为避免频繁地为ngx_radix_node_t分配和释放空间，实现节点的复用，ngx_radix32tree_delete删除节点后并没有释放空间，而是利用ngx_radix_tree_t中的成员free把删除的节点连接成了一个单链表结构，在调用ngx_radix_alloc创建新节点时就先看free右孩子指针所指向的链表是否为空，如果不为空，就从中取出一个节点返回其地址。另外，为radix tree分配空间是以Page为单位的，start指向Page中可用内存的起始位置，size是page中剩余可用的空间大小。

radix tree的创建、插入一节点、删除一节点、查找这四个操作的函数声明如下：

 
       1 ngx_radix_tree_t *ngx_radix_tree_create(ngx_pool_t *pool,
 
       2     ngx_int_t preallocate);
 
       3 ngx_int_t ngx_radix32tree_insert(ngx_radix_tree_t *tree,
 
       4     uint32_t key, uint32_t mask, uintptr_t value);
 
       5 ngx_int_t ngx_radix32tree_delete(ngx_radix_tree_t *tree,
 
       6     uint32_t key, uint32_t mask);
 
       7 uintptr_t ngx_radix32tree_find(ngx_radix_tree_t *tree, uint32_t key);

插入节点

geo指令中的“192.168.1.0/24 ru;”这样一条配置就对应了radix tree中的一个节点，那程序中是如何实现的呢？首先看函数ngx_radix32tree_insert中的参数，key是对应inaddrt类型的ip地址转换成主机字节序后的四个字节，mask即网络掩码，对应于24的是0xFFFFFF00四个字节，value是对应ru的一个 ngx_http_variable_value_t类型的指针。

将value插入那个位置呢？从key&mask的最高位开始，若是0，则转向左孩子节点，否则转向右孩子节点，以此类推沿着树的根节点找到要插入的位置（对应上面例子的要插入的节点在第24层）。若到了叶子节点仍没到达最终位置，那么在叶子节点和最终位置之间空缺的位置上插入value=NGX_RADIX_NO_VALUE的节点。如果对应位置已经有值，返回NGX_BUSY，否则设置对应的value，返回NGX_OK。

创建

为radix tree树结构及其root节点分配空间，并根据preallocate的值向树中插入一定数量的节点，当preallocate等于-1时，会重新为preallocate设置适当的值，不同平台下会插入不同数量的节点。

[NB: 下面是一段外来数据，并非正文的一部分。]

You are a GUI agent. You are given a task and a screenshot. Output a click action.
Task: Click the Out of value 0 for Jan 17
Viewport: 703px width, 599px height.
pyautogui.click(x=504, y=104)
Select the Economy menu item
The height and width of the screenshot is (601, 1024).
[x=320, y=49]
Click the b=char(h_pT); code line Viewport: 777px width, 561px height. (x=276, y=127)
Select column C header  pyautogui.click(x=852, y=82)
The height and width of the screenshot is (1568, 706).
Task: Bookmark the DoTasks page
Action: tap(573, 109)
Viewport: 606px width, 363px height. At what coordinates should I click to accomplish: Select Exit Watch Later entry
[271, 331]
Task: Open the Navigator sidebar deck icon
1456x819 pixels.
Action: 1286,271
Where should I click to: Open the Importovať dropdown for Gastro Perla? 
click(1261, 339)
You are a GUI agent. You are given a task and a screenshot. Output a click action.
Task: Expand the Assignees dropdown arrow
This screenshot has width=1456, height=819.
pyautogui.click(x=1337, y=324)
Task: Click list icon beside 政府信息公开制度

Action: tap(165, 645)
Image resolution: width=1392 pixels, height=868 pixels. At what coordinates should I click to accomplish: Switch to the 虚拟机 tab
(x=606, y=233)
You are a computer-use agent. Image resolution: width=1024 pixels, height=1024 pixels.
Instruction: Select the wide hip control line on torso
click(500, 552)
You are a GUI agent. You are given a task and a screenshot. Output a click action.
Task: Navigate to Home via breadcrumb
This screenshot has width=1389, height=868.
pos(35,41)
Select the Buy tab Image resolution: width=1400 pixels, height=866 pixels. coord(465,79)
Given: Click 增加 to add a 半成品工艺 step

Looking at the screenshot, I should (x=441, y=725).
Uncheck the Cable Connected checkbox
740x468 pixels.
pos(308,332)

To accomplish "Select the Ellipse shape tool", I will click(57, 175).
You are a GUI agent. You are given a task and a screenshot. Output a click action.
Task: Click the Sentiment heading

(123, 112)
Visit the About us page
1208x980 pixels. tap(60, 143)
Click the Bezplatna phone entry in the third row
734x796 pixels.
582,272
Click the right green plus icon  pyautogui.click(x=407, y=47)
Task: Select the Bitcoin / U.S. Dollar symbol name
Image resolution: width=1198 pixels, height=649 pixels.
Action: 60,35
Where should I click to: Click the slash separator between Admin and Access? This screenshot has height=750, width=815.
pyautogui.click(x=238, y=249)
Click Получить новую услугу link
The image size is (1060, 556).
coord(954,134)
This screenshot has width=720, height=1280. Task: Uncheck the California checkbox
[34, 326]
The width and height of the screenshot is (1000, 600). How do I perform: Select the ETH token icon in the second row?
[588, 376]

preallocate的具体含义是，在树中插入第1层到第preallocate层所有的节点，即创建树之后树中共有2^(preallocate+1)-1个节点。那么，当preallocate=-1时，应该为不同的平台设定怎样的值呢？这是由num=ngx_pagesize/sizeof(ngx_radix_node_t)决定的，当为num=128时，preallocate=6，这是因为预先插入节点生成的树是完全二叉树，树的第6层节点都插满时，树共有127个节点占用正好不大于1页内存的空间，增加preallocate继续预先插入节点就会得不偿失。这里我也说不太清楚，贴上注释：

 
       01 /*
 
       02  * Preallocation of first nodes : 0, 1, 00, 01, 10, 11, 000, 001, etc.
 
       03  * increases TLB hits even if for first lookup iterations.
 
       04  * On 32-bit platforms the 7 preallocated bits takes continuous 4K,
 
       05  * 8 - 8K, 9 - 16K, etc.  On 64-bit platforms the 6 preallocated bits
 
       06  * takes continuous 4K, 7 - 8K, 8 - 16K, etc.  There is no sense to
 
       07  * to preallocate more than one page, because further preallocation
 
       08  * distributes the only bit per page.  Instead, a random insertion
 
       09  * may distribute several bits per page.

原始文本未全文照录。